How can you prevent this from happening and what can you do if this happens to you?  The best way to prevent data loss is to create sound backups.  Test them often to ensure that if you have a drive failure, your backups will help you to recover from a failed RAID rebuild.  In the event the RAID array goes into a degraded mode, stop all activity on the volume and take a backup immediately to prevent data loss if a second drive fails and takes down the entire array.  If you are unable to take a backup, then clone or image all of the disks before rebuilding the array.  These images will preserve the data on the disks in the event the rebuild fails, allowing for a full recovery of critical data.

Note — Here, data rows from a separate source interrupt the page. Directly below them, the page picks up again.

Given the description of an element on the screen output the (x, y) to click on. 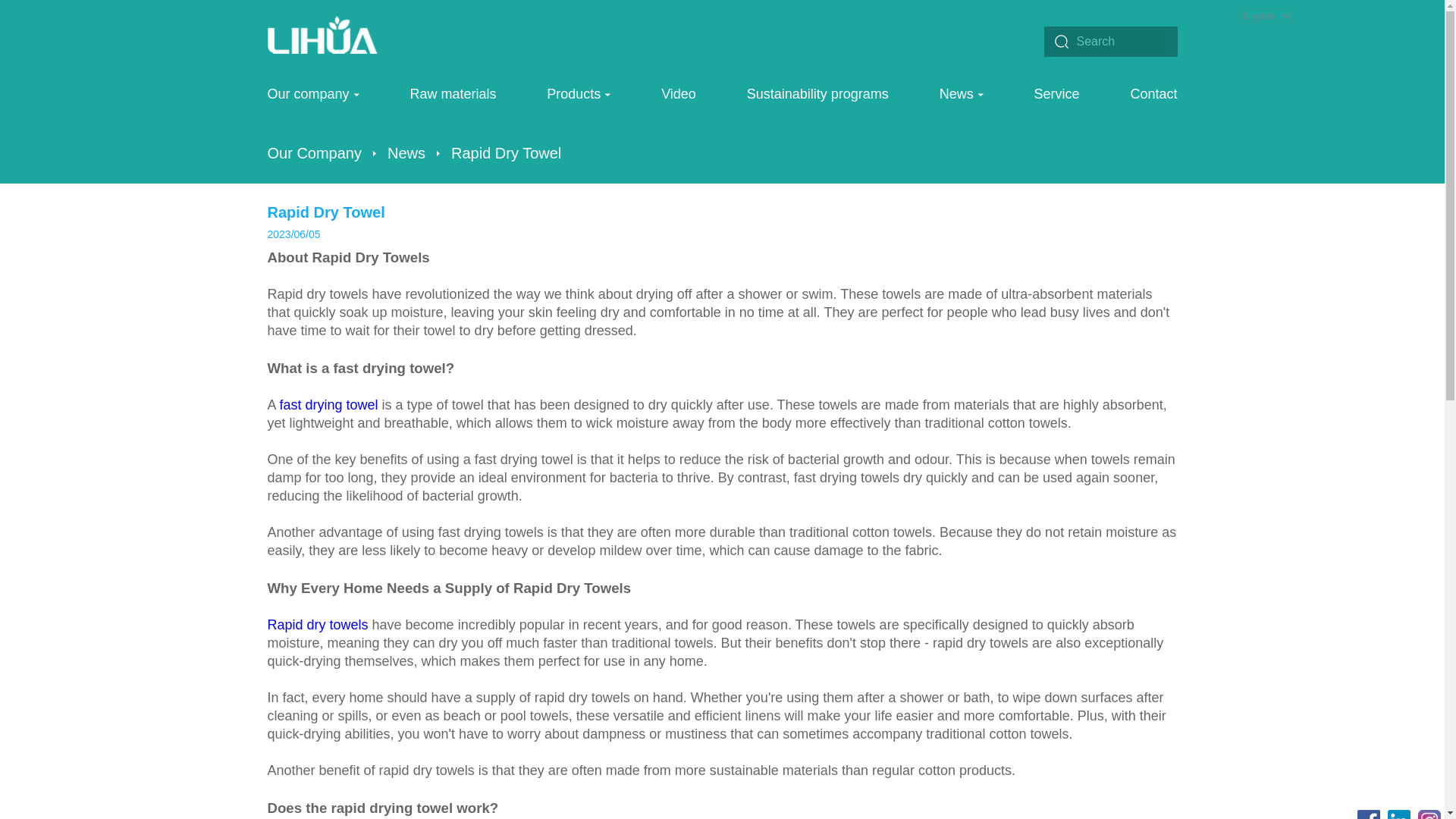
News (406, 153)
Service (1056, 104)
Rapid dry towels (317, 624)
Raw materials (452, 104)
Products (578, 104)
Our Company (313, 153)
News (961, 104)
Rapid Dry Towel (505, 153)
Our company (312, 104)
fast drying towel (328, 404)
Given the description of an element on the screen output the (x, y) to click on. 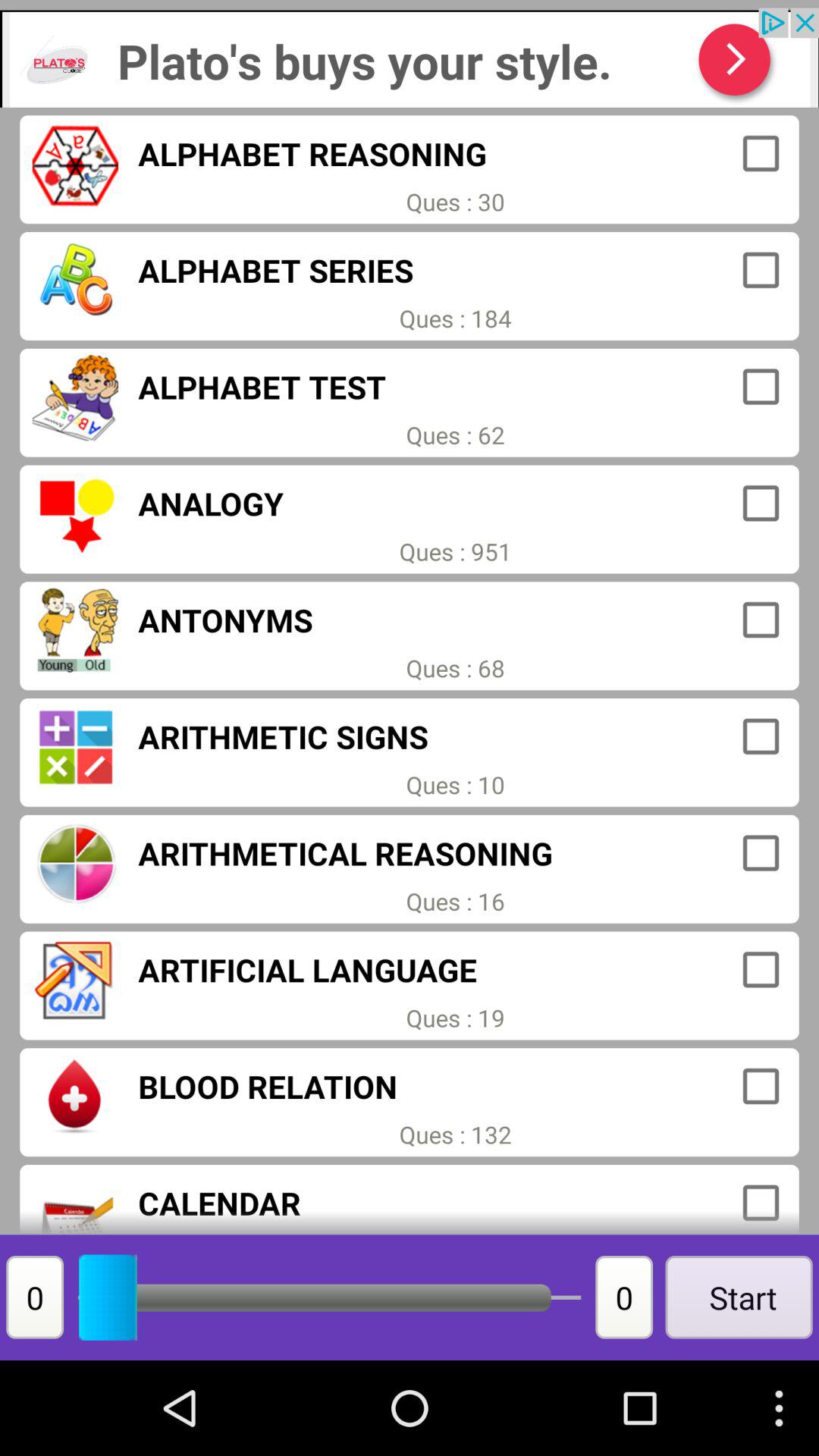
click the add (409, 57)
Given the description of an element on the screen output the (x, y) to click on. 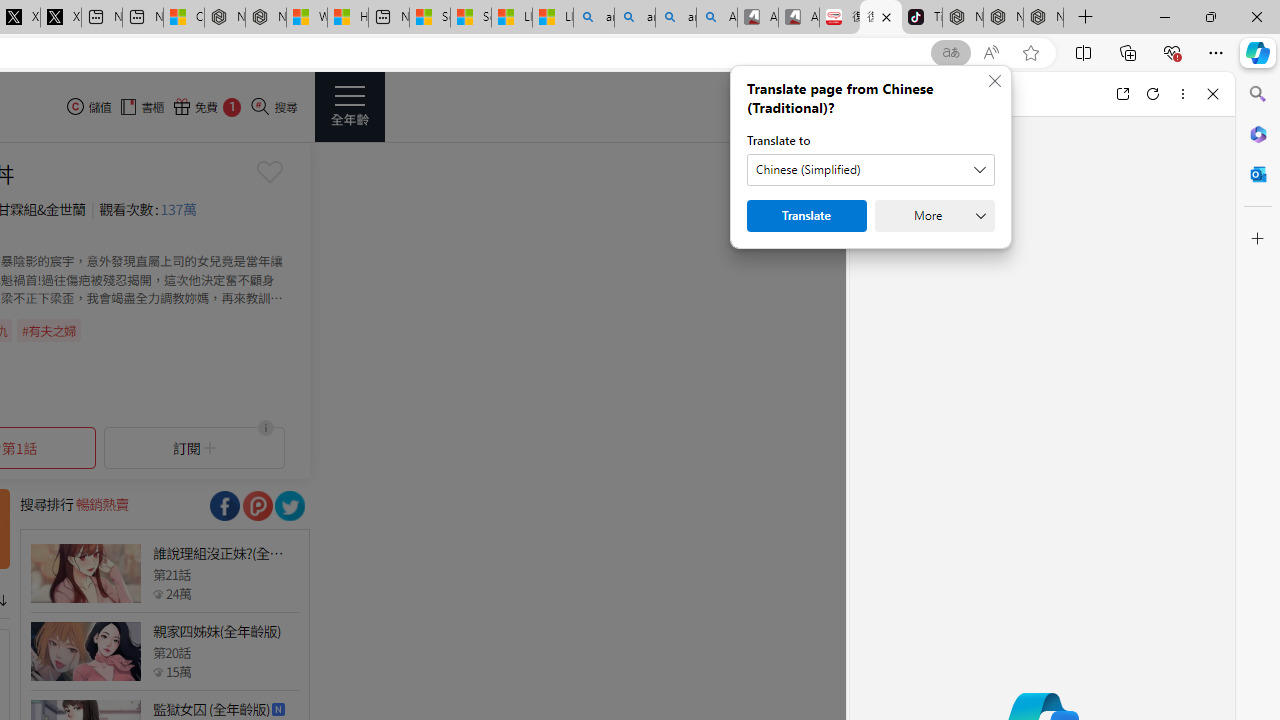
Microsoft 365 (1258, 133)
Chat (884, 93)
amazon - Search (634, 17)
Translate (806, 215)
Given the description of an element on the screen output the (x, y) to click on. 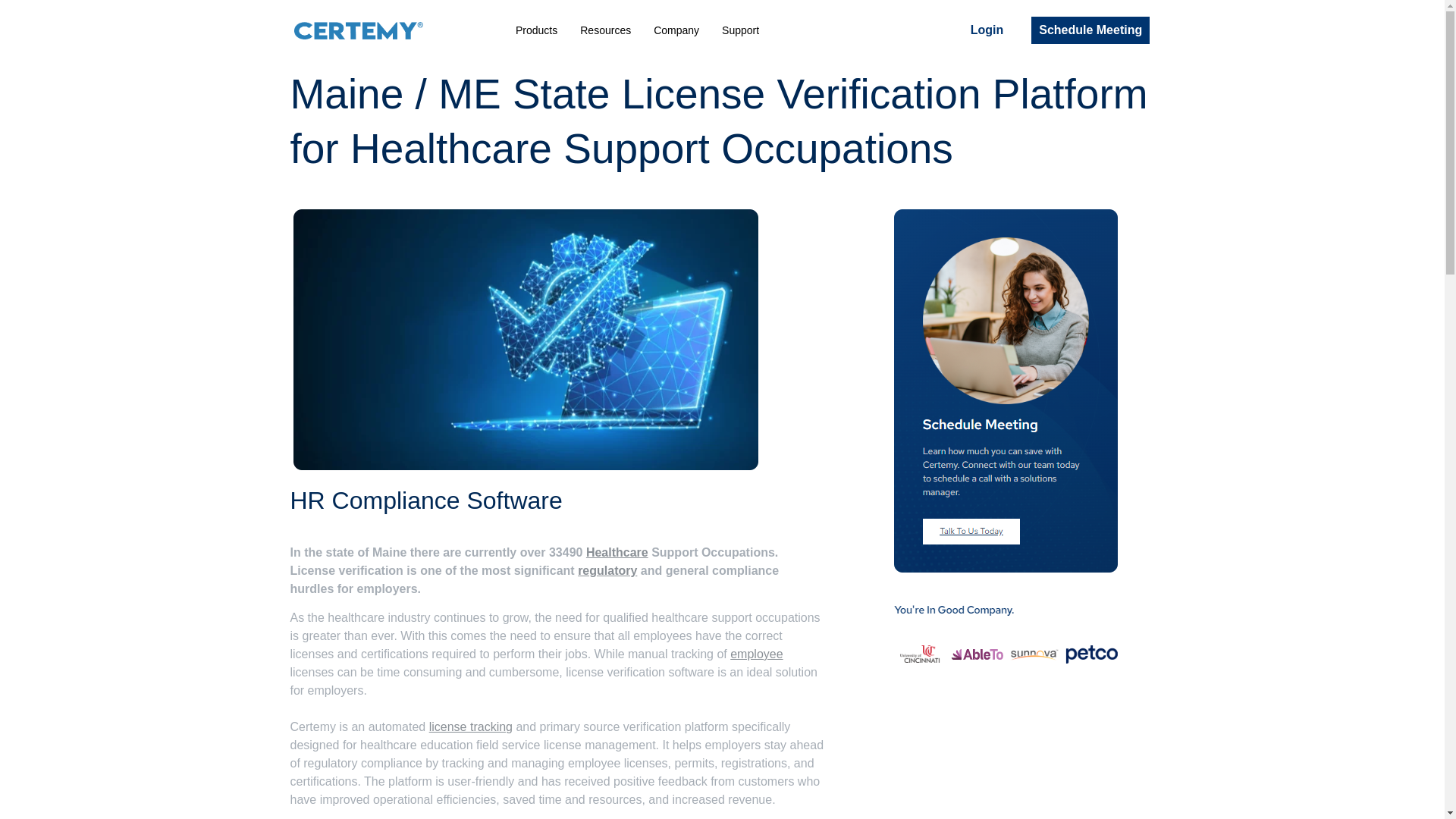
employee (756, 653)
Schedule Meeting (1090, 30)
Support (740, 30)
license tracking (470, 726)
Healthcare (616, 552)
License Tracking (470, 726)
Healthcare (616, 552)
Regulatory (607, 570)
Workforce (756, 653)
Login (986, 30)
Given the description of an element on the screen output the (x, y) to click on. 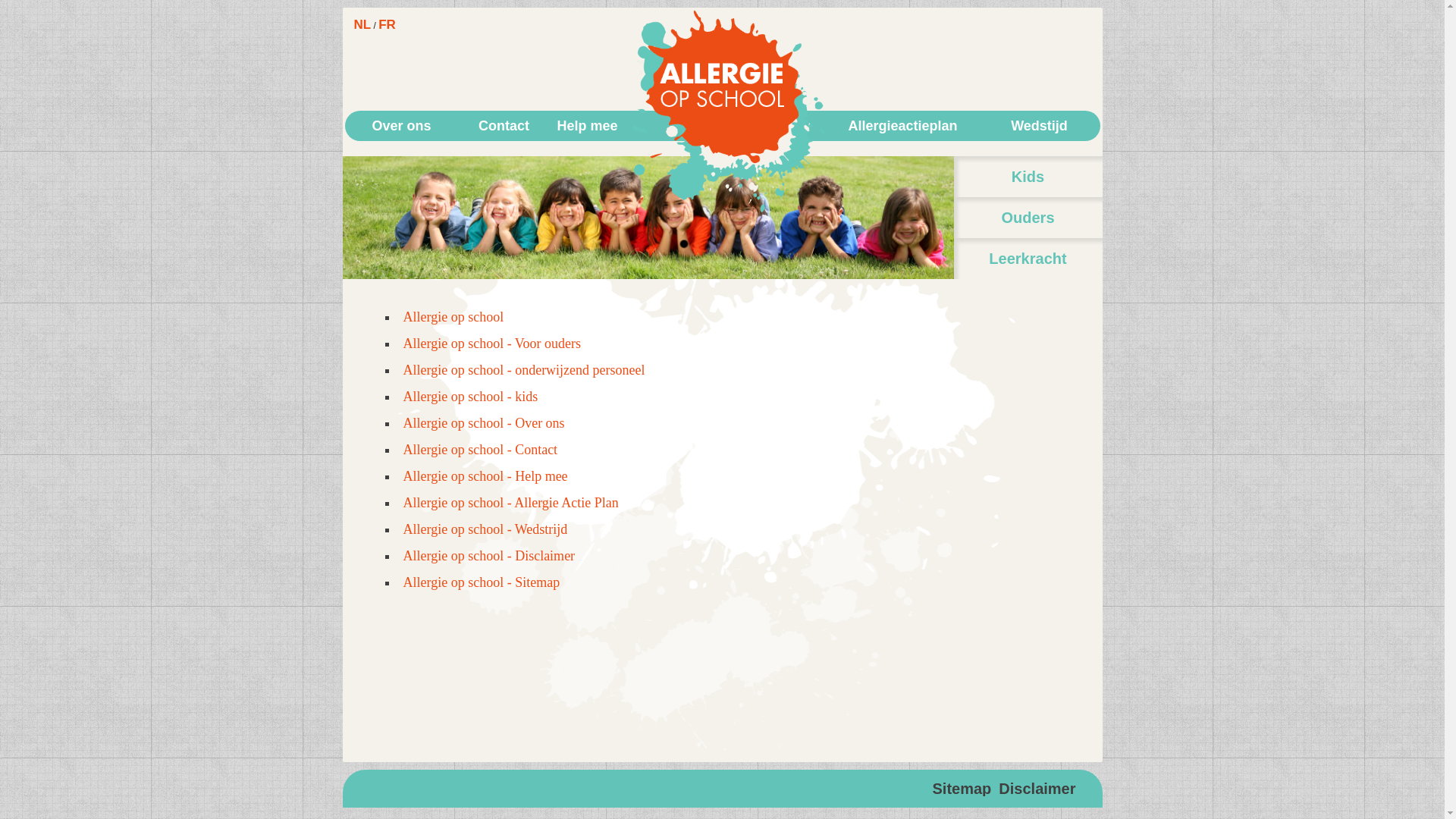
Allergie op school - Contact Element type: text (480, 449)
Sitemap Element type: text (961, 788)
Contact Element type: text (503, 125)
Allergie op school Element type: text (453, 316)
Allergieactieplan Element type: text (902, 125)
Help mee Element type: text (586, 125)
Disclaimer Element type: text (1036, 788)
Allergie op school - Sitemap Element type: text (481, 581)
Kids Element type: text (1027, 176)
Over ons Element type: text (401, 125)
Allergie op school - kids Element type: text (470, 396)
Allergie op school - Help mee Element type: text (485, 475)
Allergie op school - Voor ouders Element type: text (491, 343)
Allergie op school - onderwijzend personeel Element type: text (524, 369)
Allergie op school - Disclaimer Element type: text (489, 555)
Allergie op school - Allergie Actie Plan Element type: text (510, 502)
Wedstijd Element type: text (1038, 125)
Allergie op school - Wedstrijd Element type: text (485, 528)
NL Element type: text (361, 24)
Allergie op school - Over ons Element type: text (483, 422)
Ouders Element type: text (1027, 217)
FR Element type: text (386, 24)
Leerkracht Element type: text (1027, 258)
Given the description of an element on the screen output the (x, y) to click on. 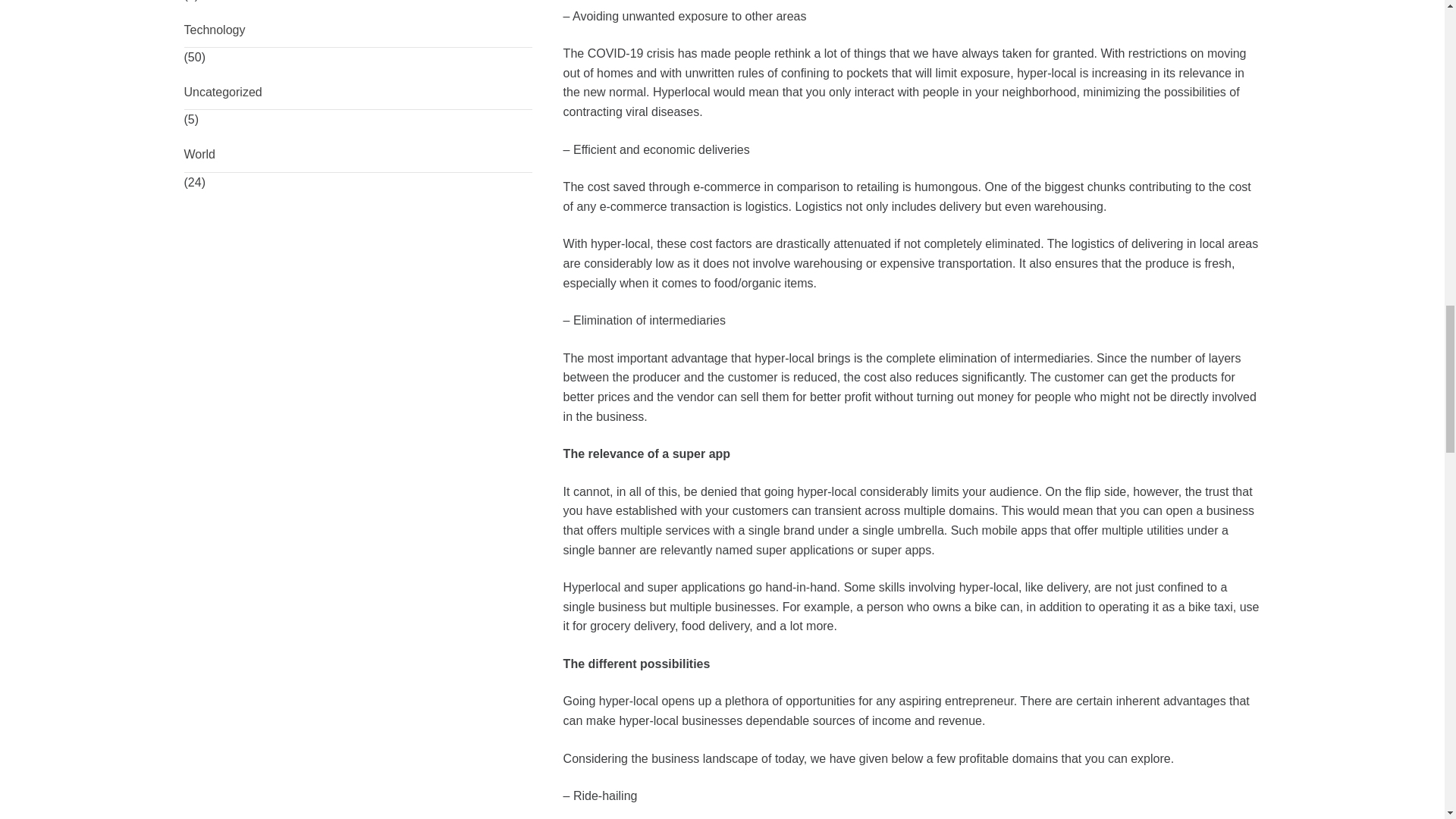
Uncategorized (357, 92)
World (357, 154)
Technology (357, 30)
Given the description of an element on the screen output the (x, y) to click on. 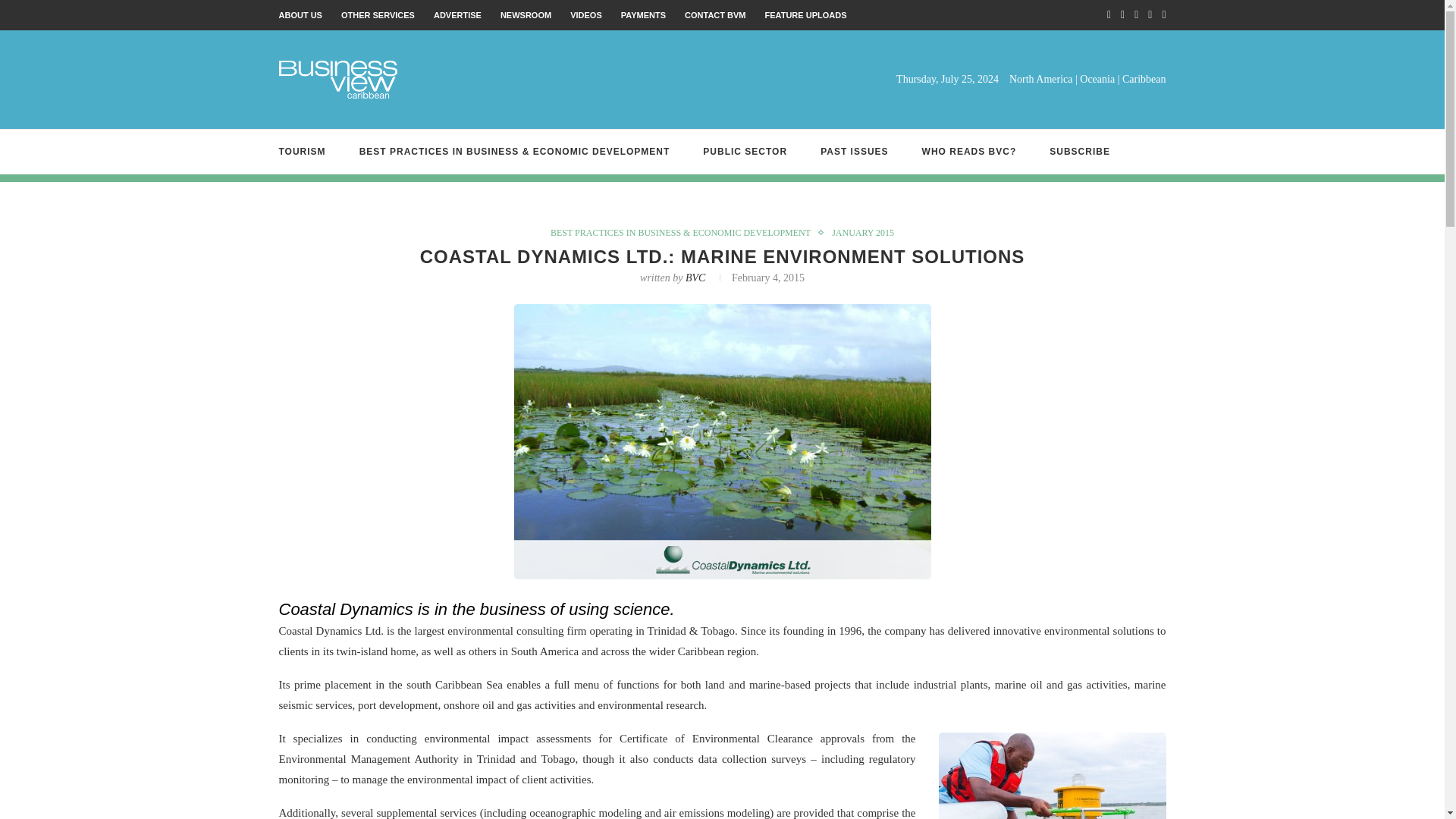
WHO READS BVC? (968, 151)
ADVERTISE (457, 14)
Caribbean (1144, 79)
Who Reads BVC? (968, 151)
Payments (643, 14)
PAST ISSUES (854, 151)
PUBLIC SECTOR (745, 151)
PAYMENTS (643, 14)
Subscribe (1079, 151)
Tourism (302, 151)
VIDEOS (586, 14)
NEWSROOM (525, 14)
SUBSCRIBE (1079, 151)
OTHER SERVICES (377, 14)
JANUARY 2015 (862, 232)
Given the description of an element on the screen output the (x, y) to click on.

If you are unable to take a backup (or your backups are not usable) and your rebuild fails, there is still hope.  Working with a data recovery company can make recovery in a case like this possible.  A good data recovery company will request the failed disks be sent to their labs.  Once the disks are received, the data recovery company should image all of the disks including the failed disk.  Make sure the company you choose has a Class 100 cleanroom for this type of work.  Once the disks are imaged, the company should be able to reassemble the array, check for logical volume correction, repair the damage and then recover the data.  Be wary of companies that request the RAID controller and hardware to assist with the recovery.  Unless you have a unique system or situation, this is often a sign of an inexperienced data recovery company that will put your data at risk.